Update 60, January 2018 - Brexit and the Government reshuffleMrs May’s government reshuffle of January 7th to 9th was ‘briefed’ in advance by 10 Downing Street as a major relaunch of her administration. It may be that the considerable raft of junior ministerial appointments will indeed have long run consequences, but the reshuffle at the most important level – the Cabinet – was widely derided. Indeed, all that exercise demonstrated was something already well established: the Prime Minister’s position is very weak, probably the weakest of any prime minister in living memory. She was not strong enough to shift the most powerful people in the Cabinet, notably the Foreign Secretary or the Chancellor, despite the fact that it is widely known that in advance of the disastrous electoral campaign of 2017 she had intended to dispose of the Chancellor in particular.
But even more extraordinary was her inability to move Cabinet Ministers of lesser stature. The Health Secretary, Jeremy Hunt, flatly refused to move to another post, in effect daring Mrs May to force his resignation – something she could not contemplate. The Education Secretary, Justine Greening, who was widely reported to be at odds with the Prime Minister over education issues like the introduction of new grammar schools, and wider issues to do with the Brexit negotiations, likewise flatly refused to move, and at the end of a three hour period of discussion and contemplation within Downing Street itself, did indeed resign from the government.
This weakness is the product of two factors: the disastrous election result of June 2017, and the chronically divided state of the government over the issue of Brexit. Mrs May’s Parliamentary majority dangles by a thread – and that thread is controlled by the ten MPs of the Ulster Democratic Unionist Party. The DUP supported ‘leave’ in the 2016 referendum campaign, and in the Brexit negotiations has dedicated itself to ensuring that nothing in the Brexit settlement endangers the Union between Ulster and the rest of the United Kingdom.

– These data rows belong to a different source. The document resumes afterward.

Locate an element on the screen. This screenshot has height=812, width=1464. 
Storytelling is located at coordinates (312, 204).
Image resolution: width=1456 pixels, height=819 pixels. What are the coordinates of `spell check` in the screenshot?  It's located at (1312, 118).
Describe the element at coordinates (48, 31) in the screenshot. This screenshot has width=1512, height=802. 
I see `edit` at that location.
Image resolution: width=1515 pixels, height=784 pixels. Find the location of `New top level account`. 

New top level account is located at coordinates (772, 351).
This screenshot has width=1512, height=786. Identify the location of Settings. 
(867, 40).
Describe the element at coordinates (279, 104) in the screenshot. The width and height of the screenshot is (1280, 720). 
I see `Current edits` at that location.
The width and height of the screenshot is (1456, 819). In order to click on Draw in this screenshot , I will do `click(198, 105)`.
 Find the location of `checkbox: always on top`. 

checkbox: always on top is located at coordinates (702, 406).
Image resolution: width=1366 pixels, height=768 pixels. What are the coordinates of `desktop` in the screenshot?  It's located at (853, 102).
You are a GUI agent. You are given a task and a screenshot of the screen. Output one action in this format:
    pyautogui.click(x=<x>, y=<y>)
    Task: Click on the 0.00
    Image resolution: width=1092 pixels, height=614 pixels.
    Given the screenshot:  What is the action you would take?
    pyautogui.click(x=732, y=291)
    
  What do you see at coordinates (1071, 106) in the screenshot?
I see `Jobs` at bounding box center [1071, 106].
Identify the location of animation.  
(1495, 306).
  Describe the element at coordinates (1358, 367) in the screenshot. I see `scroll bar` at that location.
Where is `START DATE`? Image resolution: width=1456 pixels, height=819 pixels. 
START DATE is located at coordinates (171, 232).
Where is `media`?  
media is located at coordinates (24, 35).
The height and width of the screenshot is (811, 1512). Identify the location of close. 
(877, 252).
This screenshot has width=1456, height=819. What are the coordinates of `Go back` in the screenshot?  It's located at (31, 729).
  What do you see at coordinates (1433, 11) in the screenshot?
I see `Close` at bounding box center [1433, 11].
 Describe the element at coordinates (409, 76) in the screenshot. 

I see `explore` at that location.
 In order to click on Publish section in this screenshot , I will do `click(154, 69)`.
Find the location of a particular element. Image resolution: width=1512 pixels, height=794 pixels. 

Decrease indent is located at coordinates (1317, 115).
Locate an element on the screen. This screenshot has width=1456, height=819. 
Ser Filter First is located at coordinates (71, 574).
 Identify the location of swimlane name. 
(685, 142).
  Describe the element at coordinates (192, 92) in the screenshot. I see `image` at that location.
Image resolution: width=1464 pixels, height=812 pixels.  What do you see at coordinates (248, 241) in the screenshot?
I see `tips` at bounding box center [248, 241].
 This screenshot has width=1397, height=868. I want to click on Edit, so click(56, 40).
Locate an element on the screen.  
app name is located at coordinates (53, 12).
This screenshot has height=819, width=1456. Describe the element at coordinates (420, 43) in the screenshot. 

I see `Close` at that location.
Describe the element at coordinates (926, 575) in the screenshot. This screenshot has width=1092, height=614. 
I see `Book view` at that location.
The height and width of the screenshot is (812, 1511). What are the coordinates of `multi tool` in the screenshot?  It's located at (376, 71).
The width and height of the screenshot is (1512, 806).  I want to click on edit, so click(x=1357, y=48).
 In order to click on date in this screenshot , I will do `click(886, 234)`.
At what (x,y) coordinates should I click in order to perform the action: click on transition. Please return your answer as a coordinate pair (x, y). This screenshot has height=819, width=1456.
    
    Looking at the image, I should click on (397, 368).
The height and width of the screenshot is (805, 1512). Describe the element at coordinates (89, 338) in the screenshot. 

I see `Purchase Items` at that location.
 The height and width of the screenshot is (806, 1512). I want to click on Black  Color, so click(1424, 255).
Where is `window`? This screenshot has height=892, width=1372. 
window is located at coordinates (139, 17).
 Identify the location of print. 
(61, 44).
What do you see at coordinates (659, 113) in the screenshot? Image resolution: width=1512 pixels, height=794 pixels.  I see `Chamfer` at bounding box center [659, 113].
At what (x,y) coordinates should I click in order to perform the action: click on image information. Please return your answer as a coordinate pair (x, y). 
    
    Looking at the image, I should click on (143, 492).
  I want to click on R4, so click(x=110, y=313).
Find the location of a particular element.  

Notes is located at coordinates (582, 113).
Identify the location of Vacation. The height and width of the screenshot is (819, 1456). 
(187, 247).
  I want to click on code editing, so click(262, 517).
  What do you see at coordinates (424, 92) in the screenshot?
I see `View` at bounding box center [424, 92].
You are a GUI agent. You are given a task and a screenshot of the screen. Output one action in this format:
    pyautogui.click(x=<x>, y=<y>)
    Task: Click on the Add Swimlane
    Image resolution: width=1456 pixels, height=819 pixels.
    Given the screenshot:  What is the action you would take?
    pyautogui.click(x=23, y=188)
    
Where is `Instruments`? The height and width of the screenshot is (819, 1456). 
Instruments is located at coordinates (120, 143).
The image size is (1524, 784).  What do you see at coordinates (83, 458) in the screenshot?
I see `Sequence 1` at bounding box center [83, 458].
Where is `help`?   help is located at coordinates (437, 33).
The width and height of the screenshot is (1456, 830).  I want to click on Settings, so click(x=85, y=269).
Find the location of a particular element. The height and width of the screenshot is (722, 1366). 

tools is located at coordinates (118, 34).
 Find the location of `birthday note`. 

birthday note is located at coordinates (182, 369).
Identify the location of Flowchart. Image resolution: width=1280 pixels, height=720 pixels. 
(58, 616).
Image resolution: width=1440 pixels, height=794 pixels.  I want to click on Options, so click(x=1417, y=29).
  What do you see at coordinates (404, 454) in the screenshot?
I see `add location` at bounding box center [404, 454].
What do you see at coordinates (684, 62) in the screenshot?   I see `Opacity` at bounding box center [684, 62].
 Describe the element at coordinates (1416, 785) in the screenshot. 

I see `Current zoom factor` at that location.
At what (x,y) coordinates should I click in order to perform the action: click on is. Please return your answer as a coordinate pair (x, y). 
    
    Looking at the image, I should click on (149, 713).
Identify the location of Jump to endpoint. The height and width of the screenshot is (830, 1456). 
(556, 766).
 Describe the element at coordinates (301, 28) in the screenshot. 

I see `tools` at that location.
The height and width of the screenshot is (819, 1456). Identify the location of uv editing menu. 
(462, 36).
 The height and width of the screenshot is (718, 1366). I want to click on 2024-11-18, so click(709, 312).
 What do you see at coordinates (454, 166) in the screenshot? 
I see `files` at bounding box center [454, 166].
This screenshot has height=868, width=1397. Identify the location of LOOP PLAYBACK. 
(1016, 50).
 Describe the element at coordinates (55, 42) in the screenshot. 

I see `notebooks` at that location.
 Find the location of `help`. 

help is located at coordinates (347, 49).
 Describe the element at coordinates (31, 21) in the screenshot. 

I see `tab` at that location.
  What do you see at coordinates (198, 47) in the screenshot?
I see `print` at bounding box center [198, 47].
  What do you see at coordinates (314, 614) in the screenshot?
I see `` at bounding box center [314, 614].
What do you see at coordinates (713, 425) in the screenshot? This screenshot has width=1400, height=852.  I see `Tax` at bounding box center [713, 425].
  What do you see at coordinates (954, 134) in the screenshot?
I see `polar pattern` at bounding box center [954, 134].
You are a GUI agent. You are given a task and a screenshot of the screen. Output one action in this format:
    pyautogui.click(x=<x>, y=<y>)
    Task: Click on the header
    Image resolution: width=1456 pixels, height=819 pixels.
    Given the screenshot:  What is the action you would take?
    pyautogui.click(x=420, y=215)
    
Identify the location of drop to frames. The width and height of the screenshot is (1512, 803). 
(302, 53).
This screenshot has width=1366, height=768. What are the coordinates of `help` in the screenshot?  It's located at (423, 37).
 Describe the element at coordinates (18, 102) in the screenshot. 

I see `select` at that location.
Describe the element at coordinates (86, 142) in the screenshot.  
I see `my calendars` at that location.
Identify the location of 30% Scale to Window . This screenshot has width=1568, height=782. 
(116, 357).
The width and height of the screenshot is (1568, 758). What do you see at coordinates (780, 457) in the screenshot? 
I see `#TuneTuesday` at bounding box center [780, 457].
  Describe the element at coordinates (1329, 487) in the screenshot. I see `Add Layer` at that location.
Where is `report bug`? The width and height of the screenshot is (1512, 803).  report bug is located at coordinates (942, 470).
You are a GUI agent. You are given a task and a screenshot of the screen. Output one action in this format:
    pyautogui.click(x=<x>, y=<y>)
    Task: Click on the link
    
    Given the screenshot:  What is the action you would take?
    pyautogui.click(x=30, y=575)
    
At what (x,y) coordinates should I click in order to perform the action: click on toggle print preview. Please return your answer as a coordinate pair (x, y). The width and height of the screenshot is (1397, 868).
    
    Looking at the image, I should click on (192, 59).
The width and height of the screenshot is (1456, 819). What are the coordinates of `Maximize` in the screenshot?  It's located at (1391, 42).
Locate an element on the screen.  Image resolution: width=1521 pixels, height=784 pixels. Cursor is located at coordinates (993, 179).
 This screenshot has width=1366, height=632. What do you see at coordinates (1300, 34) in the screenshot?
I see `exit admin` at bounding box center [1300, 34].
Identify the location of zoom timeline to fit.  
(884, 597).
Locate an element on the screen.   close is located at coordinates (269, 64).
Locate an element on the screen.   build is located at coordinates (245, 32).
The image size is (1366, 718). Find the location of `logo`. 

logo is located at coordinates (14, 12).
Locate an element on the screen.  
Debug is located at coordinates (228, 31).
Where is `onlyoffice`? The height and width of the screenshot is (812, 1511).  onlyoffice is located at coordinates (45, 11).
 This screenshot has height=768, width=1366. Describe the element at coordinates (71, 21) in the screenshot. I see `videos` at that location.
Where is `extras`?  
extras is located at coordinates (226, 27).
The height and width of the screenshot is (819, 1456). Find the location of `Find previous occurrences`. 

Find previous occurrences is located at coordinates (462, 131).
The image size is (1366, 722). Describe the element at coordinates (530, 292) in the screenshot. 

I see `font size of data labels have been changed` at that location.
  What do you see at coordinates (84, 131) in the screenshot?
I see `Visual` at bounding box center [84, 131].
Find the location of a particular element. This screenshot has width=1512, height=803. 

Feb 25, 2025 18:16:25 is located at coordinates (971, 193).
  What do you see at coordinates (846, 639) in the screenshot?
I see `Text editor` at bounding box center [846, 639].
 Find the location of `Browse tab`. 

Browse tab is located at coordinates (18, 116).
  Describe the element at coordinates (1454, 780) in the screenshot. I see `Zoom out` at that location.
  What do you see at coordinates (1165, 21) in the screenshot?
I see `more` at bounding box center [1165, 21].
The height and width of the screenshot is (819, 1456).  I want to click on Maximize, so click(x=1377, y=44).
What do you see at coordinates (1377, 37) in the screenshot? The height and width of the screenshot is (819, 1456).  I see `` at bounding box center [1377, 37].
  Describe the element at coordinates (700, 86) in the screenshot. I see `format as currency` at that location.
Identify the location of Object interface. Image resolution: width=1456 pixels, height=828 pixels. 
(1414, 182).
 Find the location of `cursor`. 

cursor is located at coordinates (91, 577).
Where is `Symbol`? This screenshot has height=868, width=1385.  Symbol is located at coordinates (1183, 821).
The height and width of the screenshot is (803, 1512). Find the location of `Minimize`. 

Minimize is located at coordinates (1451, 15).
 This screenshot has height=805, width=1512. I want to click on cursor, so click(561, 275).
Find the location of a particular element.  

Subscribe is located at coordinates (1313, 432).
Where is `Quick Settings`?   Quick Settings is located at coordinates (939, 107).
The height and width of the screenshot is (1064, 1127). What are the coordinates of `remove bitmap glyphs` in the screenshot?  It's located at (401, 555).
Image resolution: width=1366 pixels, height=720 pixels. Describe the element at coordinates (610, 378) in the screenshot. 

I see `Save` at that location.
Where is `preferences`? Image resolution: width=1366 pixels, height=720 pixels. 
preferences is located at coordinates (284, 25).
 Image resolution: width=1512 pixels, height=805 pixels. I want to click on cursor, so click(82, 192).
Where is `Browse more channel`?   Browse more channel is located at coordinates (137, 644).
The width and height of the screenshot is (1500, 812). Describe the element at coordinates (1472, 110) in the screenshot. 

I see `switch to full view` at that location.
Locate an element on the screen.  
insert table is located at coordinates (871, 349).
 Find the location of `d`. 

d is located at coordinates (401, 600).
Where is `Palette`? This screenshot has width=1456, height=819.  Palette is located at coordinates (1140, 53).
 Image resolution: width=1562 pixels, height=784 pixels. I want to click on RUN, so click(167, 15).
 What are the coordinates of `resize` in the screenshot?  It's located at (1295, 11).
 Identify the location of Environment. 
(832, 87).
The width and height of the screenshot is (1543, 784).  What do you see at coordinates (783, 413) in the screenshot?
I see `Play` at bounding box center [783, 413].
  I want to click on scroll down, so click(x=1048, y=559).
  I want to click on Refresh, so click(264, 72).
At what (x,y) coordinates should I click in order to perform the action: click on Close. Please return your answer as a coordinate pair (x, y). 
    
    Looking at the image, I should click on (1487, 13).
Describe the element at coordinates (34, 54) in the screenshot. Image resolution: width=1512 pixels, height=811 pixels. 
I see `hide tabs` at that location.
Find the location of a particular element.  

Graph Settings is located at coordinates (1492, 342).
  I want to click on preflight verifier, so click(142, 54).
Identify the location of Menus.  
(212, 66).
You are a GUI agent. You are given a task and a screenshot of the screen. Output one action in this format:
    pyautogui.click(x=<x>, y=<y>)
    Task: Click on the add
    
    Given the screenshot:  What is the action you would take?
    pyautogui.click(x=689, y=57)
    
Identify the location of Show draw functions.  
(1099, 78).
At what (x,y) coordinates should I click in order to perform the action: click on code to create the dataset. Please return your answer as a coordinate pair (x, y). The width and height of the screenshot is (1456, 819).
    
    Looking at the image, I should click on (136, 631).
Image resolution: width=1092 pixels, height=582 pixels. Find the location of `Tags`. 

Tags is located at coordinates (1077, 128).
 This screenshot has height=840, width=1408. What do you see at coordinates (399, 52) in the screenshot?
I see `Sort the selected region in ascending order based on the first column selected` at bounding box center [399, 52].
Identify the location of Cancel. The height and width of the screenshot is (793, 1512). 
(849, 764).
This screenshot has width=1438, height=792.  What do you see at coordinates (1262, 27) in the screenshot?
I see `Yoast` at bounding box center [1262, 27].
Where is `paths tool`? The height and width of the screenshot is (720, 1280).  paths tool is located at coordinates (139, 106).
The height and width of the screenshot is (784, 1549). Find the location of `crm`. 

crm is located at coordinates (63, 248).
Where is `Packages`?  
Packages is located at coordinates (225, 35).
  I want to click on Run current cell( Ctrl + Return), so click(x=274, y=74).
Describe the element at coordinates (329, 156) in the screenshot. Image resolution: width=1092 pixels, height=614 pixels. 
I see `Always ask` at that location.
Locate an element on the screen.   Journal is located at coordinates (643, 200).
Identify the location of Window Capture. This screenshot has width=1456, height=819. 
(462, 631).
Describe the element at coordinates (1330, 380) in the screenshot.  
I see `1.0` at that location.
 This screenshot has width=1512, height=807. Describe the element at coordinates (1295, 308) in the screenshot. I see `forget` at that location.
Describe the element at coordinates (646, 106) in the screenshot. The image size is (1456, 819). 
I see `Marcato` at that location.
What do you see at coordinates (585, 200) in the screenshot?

This explains one of the most painful moments so far of Mrs May’s weak premiership: the moment on 5 December when she was humiliatingly forced to abandon an agreement with the EU over the nature of the post Brexit Irish border because it was unacceptable to the DUP. An agreement was worked out a few days later, but only by in effect postponing the issue of the nature of the border. The thunderous intervention by the DUP dramatically underlined the Prime Minister’s weakness: she can neither command a stable majority in the House of Commons, nor supremacy over her own divided cabinet. The successful insubordination of Mr Hunt and Ms Greening means that, faced with any serious disagreement with any member of the Cabinet in the future, Mrs May now has only two options: to fire the Minister in question, or to back down. If Mrs May survives under these conditions it will be a first in the modern history of the British core executive. Not even Gordon Brown in the depths of his ill-fated tenure in Downing Street was so embattled.